To-do list
1. In the article on high availability, reproduce the stretch from "High availability at the network" through "inter-data centre communication.", replacing "switches" with "routers".
2. Condense the paragraph of the article on high availability that begins "While internal structured cabling networks" into a short bulleted list that keeps its main facts.

Provided passage
>>>

Operational Resilience: Strategies for High Availability in Big-Scale Infrastructure

Egor KaritskiyEgor Karitskiy
11 min read

In this article, we'll explore the concept of high availability in large-scale infrastructure. The concept itself is straightforward and means ensuring a complex system remains accessible despite unforeseen events, whether internal breakdowns or external factors. This is what we'll call high availability further on. It's not just about availability itself; it's about maintaining system functionality regardless of potential issues.

If we imagine the data centre organisation metaphorically as a "pie" system, high availability must be ensured at every layer, both in infrastructure and applications.

Data Center Level

High availability at the data centre level is achieved through geographic distribution, where servers are deployed across multiple geographically independent locations. The farther apart these locations are, the better the resilience of the system.

Geographic distribution involves partially shared resources within data centres. Placing two servers in a single rack is suboptimal while placing them in different racks nearby is better. Ideally, servers should be distributed across different rows or halls within the data centre.

Server Level

At the server level, high availability is addressed through disk failure management and redundancy mechanisms such as disk reservation and RAID configurations. RAID is short for Redundant Array of Independent Disks. It is a storage technology that distributes data across multiple drives within a single system. It comes in various configurations denoted by numbers like RAID 0, RAID 1, or RAID 5. Each RAID level offers unique advantages, such as enhanced performance, improved fault tolerance, or a blend of both, depending on how it organises and allocates data across the drives. Various RAID levels, including mirrored and striped configurations, ensure data integrity and availability in case of disk failures.

Network Level

High availability at the network level includes stable and uninterrupted communication between servers and data centres. Redundancy measures may comprise additional rack-mounted switches for server-to-server communication and redundant spine and super-spine switches for inter-data centre communication.

While internal structured cabling networks are typically not redundant due to low risk, external optical communication lines are essential to ensure high availability. These lines, which extend from data centres, require non-intersecting independent routes, with two to three lines deployed to mitigate the risk of damage.

Middle-Ware Level

High availability considerations extend to the application layer, particularly in middleware systems such as databases, cloud platforms, and containerisation platforms. Stateless applications, or the ones that do not store the data between sessions, can achieve high availability through automatic replication.

However, for stateful applications like databases, a different approach is necessary. Ensuring availability involves geographic distribution across halls or data centres, along with redundant backups to protect against incidents. Automatic failover mechanisms and backup restoration processes further enhance availability in middleware systems.

This approach protects us from various calamities. For instance, if one data centre fails, leaving only two copies of data, we face a dilemma if these copies contain conflicting information. Known as a "split-brain" scenario, this situation lacks a definitive judge to determine the correct data. To address this, we need to have the 3d copy of the same data to restore data integrity. Similarly, if erroneous data accumulates in the database, even multiple copies offer no solution. In such cases, restoring from previous backup copies becomes the only way to rectify errors and restore normal operations.

<<<

Extracted records
>>>

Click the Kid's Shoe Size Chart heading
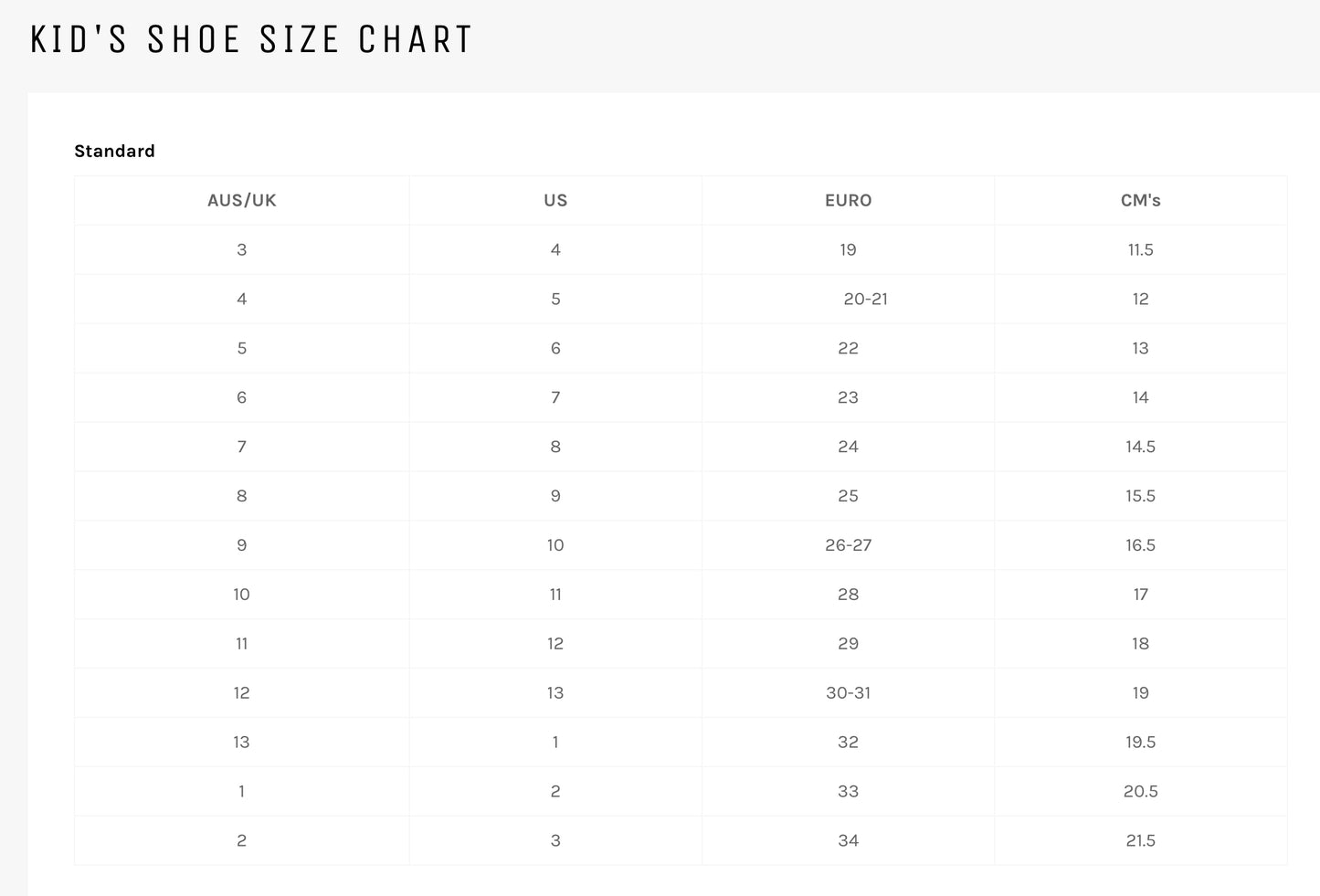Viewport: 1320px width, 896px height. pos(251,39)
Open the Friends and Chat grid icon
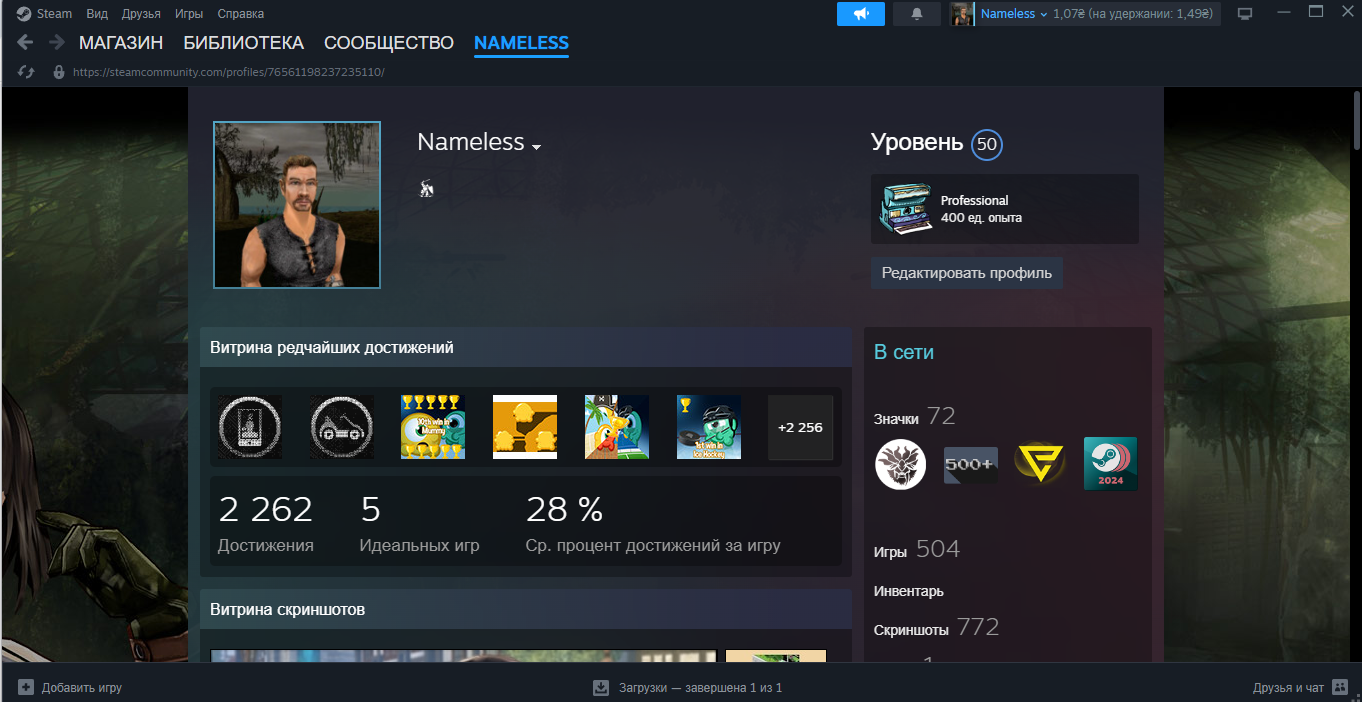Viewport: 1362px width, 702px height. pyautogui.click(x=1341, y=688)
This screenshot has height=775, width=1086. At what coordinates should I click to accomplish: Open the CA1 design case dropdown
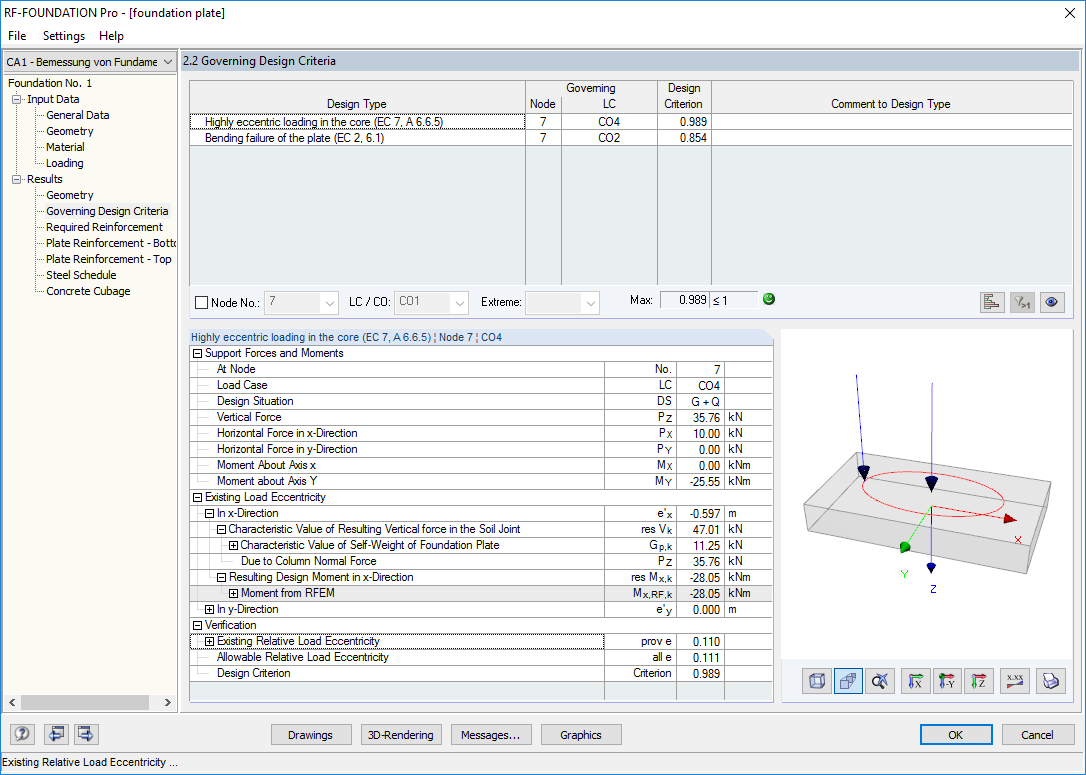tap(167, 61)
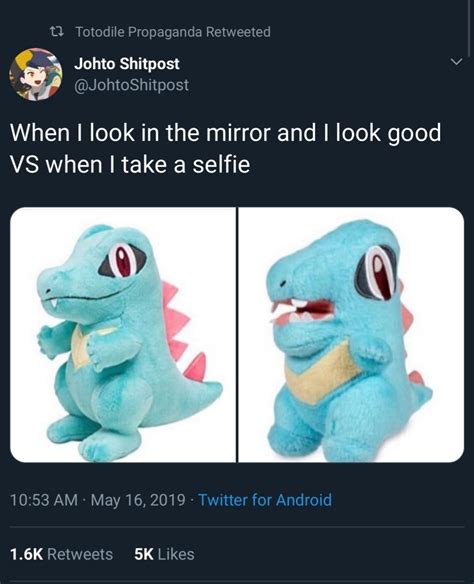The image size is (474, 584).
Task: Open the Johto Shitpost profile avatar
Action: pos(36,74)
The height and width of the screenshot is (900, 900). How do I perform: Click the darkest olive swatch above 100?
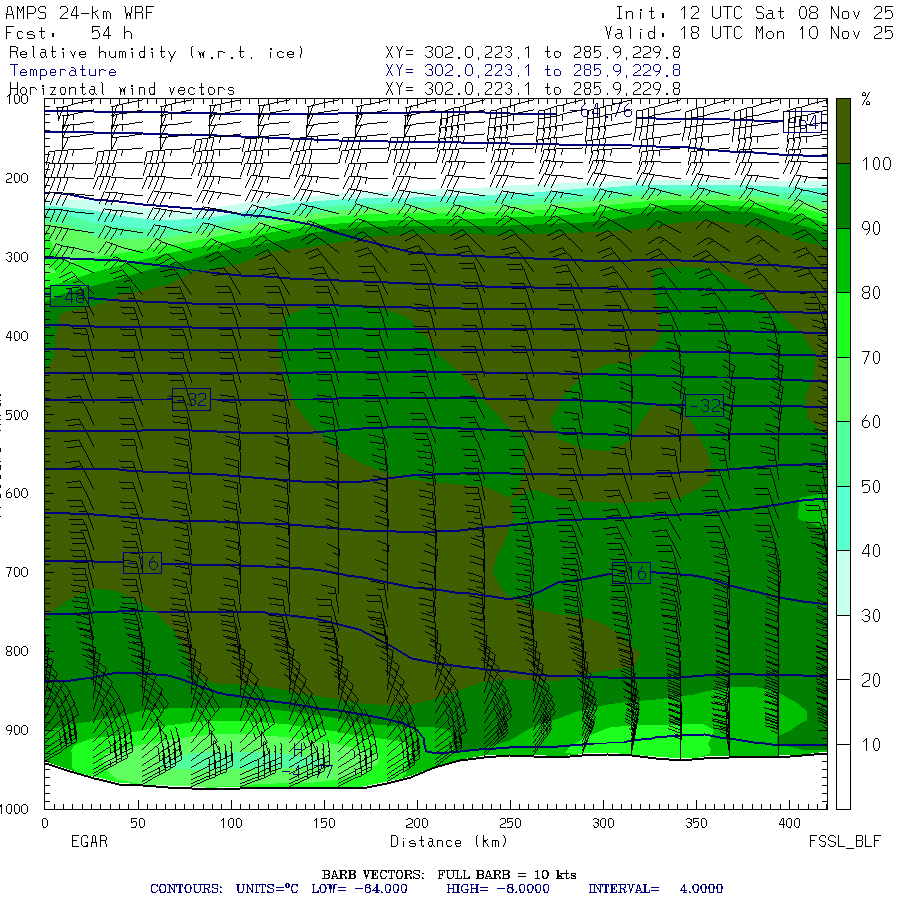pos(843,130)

<<<
>>>

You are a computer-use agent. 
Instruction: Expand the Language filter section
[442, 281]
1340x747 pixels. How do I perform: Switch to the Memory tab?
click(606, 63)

<<<

Answers to the tasks
1.
High availability at the network level includes stable and uninterrupted communication between servers and data centres. Redundancy measures may comprise additional rack-mounted routers for server-to-server communication and redundant spine and super-spine routers for inter-data centre communication.

2.
- Internal structured cabling networks are usually not redundant because the risk is low.
- External optical communication lines from data centers are essential for high availability.
- These lines need independent routes that do not intersect.
- Two to three lines are deployed to reduce the risk of damage.